▸ KUTIPAN SUMBER:
────────────────────

Berhala Era Postmodern
     Agama-agama menjadi barang loak K-5 (kaki lima) di Barat setelah Kekhalifahan Islam dicaplok satu demi satu oleh Inggris, Perancis, Belanda, Rusia serta beberapa negara agresor lainnya dari percaturan politik dunia.  Apalagi, ada ungkapan, religion is for God and nation for all (agama serahkan pada Tuhan, negara untuk kita semua).  Diktum ini disisipkan antek-antek Yahudi (Zionisme Internasional) sejak Revolusi Perancis (1789).
     Dalam beberapa hal, Barat memoles agama-agama pra-Islam supaya cocok dengan kebutuhan mereka.  Sebab, ada pemeo bahwa ecclesia semper refor manoa (gereja selalu mutlak diperbarui). Walau demikian, sistem interpretasi yang mereka terapkan justru menghilangkan unsur “imanen agama”.  Hatta, menimbulkan musibah berskala dunia.  Lebih memprihatinkan lagi karena sudah tak terhitung berapa orang tipe “IQ jongkok” yang memproklamasikan diri sebagai titisan Allah atau Imam Mahdi.  Selain tergiang bak “pengakuan kentut”, juga banyak kaum sesat dari “negeri antah berantakan moral” yang mempersetankan Tuhan.

────────────────────

▸ DAFTAR TERCANTUM:

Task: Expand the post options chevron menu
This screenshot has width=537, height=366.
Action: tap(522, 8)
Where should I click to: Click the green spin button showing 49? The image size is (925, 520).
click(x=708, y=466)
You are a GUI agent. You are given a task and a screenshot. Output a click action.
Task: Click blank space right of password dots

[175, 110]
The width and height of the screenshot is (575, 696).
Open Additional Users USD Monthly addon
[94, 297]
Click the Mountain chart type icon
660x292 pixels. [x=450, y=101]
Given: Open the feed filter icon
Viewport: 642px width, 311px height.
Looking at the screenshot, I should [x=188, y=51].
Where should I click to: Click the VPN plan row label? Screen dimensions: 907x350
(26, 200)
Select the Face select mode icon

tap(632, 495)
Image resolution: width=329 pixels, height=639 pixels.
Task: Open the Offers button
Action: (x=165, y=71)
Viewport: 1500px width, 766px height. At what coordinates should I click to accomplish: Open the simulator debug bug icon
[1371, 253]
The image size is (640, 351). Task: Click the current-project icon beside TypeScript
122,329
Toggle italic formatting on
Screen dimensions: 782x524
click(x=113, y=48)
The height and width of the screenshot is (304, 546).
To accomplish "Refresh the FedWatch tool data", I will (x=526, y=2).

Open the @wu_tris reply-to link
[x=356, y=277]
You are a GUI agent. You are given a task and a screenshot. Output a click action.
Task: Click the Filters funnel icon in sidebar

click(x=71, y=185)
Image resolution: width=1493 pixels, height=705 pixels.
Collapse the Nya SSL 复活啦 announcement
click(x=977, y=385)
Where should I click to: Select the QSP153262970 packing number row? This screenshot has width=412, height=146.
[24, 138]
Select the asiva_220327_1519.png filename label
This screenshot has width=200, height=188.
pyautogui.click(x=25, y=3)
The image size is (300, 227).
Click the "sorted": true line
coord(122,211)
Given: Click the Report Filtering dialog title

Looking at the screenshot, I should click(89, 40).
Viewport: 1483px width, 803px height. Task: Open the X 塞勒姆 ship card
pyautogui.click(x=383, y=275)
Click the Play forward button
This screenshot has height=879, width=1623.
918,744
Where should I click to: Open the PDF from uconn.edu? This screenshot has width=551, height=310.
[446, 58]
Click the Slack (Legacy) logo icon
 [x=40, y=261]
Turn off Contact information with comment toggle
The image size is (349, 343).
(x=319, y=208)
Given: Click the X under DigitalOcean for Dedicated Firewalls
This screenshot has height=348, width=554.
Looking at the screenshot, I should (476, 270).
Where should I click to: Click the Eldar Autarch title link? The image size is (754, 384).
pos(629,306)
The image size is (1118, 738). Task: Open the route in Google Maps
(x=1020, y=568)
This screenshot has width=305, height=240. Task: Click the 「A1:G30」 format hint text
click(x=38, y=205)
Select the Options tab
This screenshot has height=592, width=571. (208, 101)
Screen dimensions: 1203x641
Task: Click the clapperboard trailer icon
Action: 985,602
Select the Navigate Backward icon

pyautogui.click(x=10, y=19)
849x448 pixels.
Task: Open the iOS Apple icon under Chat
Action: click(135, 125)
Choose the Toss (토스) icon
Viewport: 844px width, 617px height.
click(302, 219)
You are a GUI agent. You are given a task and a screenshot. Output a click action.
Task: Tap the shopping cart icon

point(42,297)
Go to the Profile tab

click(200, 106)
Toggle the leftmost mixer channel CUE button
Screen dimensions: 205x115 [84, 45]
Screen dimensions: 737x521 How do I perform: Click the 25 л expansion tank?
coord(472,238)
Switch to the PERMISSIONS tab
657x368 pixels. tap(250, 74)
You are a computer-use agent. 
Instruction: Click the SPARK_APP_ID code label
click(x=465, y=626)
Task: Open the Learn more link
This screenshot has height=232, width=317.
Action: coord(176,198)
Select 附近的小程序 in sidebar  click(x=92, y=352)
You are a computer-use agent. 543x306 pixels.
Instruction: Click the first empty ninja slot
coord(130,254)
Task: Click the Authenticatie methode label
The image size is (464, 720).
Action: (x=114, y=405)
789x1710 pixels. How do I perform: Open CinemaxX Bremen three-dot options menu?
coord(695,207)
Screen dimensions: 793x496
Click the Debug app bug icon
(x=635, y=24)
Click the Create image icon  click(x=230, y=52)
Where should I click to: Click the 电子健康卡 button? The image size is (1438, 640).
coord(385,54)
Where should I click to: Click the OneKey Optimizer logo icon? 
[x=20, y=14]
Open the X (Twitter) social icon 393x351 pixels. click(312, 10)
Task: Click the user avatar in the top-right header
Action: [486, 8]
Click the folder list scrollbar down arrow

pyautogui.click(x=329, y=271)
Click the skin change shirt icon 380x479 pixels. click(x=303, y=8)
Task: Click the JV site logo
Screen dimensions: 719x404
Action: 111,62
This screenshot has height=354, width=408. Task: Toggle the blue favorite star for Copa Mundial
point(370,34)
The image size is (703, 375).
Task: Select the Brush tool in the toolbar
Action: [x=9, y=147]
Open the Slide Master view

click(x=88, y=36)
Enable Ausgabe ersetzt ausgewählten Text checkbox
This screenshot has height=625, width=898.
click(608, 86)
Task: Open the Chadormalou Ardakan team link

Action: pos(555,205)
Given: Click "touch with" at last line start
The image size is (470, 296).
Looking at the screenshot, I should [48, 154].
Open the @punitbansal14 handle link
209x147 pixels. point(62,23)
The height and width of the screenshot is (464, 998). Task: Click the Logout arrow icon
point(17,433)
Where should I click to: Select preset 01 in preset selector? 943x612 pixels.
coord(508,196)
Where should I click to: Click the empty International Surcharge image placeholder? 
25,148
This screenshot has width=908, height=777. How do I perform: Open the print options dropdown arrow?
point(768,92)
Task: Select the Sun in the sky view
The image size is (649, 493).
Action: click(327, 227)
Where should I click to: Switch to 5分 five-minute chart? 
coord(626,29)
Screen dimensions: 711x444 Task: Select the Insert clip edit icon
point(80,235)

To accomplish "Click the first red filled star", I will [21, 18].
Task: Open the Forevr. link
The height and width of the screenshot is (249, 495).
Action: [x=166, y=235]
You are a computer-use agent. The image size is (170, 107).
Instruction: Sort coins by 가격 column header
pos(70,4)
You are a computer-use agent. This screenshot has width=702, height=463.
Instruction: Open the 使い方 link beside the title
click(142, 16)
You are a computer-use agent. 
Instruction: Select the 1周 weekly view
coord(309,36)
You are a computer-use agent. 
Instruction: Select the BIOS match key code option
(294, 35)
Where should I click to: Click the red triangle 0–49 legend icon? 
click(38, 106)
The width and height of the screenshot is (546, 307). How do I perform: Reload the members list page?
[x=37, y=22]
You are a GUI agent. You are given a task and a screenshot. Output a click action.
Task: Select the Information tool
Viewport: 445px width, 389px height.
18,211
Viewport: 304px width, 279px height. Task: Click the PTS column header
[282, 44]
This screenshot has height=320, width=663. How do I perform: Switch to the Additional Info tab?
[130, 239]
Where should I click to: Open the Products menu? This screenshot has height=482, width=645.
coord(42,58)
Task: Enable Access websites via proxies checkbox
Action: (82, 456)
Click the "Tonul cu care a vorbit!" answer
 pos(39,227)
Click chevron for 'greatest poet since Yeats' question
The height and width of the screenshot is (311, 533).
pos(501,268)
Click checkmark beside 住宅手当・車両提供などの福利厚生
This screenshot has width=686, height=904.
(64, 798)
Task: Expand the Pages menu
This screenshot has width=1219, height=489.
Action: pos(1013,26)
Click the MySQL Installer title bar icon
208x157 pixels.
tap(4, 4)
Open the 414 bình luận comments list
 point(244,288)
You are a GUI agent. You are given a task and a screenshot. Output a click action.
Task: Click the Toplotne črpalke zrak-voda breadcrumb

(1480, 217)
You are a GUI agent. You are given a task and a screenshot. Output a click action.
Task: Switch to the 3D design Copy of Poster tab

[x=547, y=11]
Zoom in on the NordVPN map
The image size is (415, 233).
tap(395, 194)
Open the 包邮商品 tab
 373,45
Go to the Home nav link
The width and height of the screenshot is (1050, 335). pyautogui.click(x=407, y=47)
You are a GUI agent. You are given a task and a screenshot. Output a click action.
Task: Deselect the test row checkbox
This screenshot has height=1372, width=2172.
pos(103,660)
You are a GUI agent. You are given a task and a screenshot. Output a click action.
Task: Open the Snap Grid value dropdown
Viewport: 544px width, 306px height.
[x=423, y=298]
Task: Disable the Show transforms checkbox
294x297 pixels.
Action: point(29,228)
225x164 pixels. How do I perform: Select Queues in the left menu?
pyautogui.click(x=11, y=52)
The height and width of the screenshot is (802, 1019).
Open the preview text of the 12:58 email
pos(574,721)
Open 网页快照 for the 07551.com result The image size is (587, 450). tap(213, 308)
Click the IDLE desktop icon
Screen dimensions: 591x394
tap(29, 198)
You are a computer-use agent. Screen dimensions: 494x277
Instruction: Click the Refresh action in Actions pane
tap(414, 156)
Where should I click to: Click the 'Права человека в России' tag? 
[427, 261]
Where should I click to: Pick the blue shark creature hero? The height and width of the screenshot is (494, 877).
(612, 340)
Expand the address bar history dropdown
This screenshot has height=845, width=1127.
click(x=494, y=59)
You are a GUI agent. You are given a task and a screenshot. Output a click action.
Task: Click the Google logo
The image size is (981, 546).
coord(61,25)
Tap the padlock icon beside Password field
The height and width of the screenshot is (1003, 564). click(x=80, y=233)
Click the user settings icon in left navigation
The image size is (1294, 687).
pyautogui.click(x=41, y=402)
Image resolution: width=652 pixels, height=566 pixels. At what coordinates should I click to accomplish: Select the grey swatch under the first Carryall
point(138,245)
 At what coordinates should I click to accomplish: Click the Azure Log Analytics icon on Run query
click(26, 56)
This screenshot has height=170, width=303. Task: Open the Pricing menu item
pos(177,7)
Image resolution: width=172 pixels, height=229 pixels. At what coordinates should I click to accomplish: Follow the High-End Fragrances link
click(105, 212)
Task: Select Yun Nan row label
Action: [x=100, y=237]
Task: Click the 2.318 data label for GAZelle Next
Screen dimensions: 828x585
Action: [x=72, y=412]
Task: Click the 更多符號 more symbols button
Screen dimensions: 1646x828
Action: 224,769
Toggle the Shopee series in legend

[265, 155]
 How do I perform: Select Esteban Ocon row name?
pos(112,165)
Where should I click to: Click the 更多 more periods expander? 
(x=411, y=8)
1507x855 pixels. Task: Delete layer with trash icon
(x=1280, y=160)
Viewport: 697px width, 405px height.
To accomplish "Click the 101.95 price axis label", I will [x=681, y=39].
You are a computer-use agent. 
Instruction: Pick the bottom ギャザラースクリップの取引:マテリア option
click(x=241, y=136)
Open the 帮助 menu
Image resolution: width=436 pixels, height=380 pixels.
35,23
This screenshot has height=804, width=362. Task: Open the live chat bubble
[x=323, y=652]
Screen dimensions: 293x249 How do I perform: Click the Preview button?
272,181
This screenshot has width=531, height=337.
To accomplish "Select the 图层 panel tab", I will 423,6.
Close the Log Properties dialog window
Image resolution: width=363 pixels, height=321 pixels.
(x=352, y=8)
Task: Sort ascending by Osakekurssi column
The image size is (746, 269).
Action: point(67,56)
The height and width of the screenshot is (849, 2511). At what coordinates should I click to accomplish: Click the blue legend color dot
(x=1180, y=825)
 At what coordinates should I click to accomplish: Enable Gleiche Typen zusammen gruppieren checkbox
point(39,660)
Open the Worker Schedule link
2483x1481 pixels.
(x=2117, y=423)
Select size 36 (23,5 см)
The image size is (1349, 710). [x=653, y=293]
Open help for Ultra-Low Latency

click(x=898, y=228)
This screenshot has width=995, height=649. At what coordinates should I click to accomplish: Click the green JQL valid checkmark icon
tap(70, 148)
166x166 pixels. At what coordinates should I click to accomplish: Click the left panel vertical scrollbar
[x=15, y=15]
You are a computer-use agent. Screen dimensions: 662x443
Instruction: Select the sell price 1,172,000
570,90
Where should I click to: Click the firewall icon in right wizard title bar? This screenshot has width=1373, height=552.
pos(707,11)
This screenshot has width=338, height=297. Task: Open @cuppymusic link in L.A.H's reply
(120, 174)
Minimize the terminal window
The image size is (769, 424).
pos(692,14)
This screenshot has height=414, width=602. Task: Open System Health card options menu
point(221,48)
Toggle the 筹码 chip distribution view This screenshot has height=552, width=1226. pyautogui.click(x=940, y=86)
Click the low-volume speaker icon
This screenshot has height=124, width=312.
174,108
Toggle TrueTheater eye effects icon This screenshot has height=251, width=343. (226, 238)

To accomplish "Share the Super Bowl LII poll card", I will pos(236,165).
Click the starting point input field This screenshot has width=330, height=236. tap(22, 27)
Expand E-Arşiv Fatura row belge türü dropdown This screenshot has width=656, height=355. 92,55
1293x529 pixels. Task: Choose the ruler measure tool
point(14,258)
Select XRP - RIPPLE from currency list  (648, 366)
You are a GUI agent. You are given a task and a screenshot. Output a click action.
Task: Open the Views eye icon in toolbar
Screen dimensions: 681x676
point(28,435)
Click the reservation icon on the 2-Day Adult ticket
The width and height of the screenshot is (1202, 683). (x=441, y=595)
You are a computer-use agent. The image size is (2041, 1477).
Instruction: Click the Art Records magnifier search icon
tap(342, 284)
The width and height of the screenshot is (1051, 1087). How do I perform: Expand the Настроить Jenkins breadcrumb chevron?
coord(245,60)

────────────────────

▸ SOAL TANTANGAN:
Tuliskan lanjutan esai "Berhala Era Postmodern", dimulai tepat sesudah kalimat terakhirnya.

▸ JAWABAN TERTULIS:
     Agama yang telah direkayasa, sebenarnya memacu manusia untuk mengingkari eksistensi Allah.  Penyakit tersebut sudah menjangkiti Barat yang terpesona oleh mazhab sains-teknologi seraya mengejar kemajuan material.  Kristalisasi situasi sejarah (historically situated) tidak lelah melahirkan isme-isme.  Paham baru yang muncul berseliweran senantiasa berkelindan dengan ideologi vulgar lainnya.
     Di tengah kehadiran mazhab-mazhab itu, menyembul pascamodern sebagai tata perubahan totalitas serta prinsip yang melahirkan epistemologi baru.  Penampilan postmodern sebagai berhala zaman, merupakan lonceng kematian era modern.
     Elemen era modern dipandang sudah kehabisan energi untuk melayani kehidupan manusia.  Michel Foucalt, pemikir Perancis kontemporer menganggap bahwa dalam perkembangan dunia, terlihat jika alam dan manusia menjadi organisme yang terus mengalami perubahan.  Sedangkan tingkat prestasi rasio yang sistematik, sangat terbatas menyelesaikan masalah.
     Ketidaksanggupan rasio menyerap persoalan secara utuh itu akhirnya memunculkan pascamodern.  Paham itu menyeruak guna menghargai misteri di balik permasalahan.  Postmodern (istilah yang pertama kali digunakan oleh Federico de Onis pada 1930-an), kemudian menggiurkan banyak peminat dialektika keilmuan.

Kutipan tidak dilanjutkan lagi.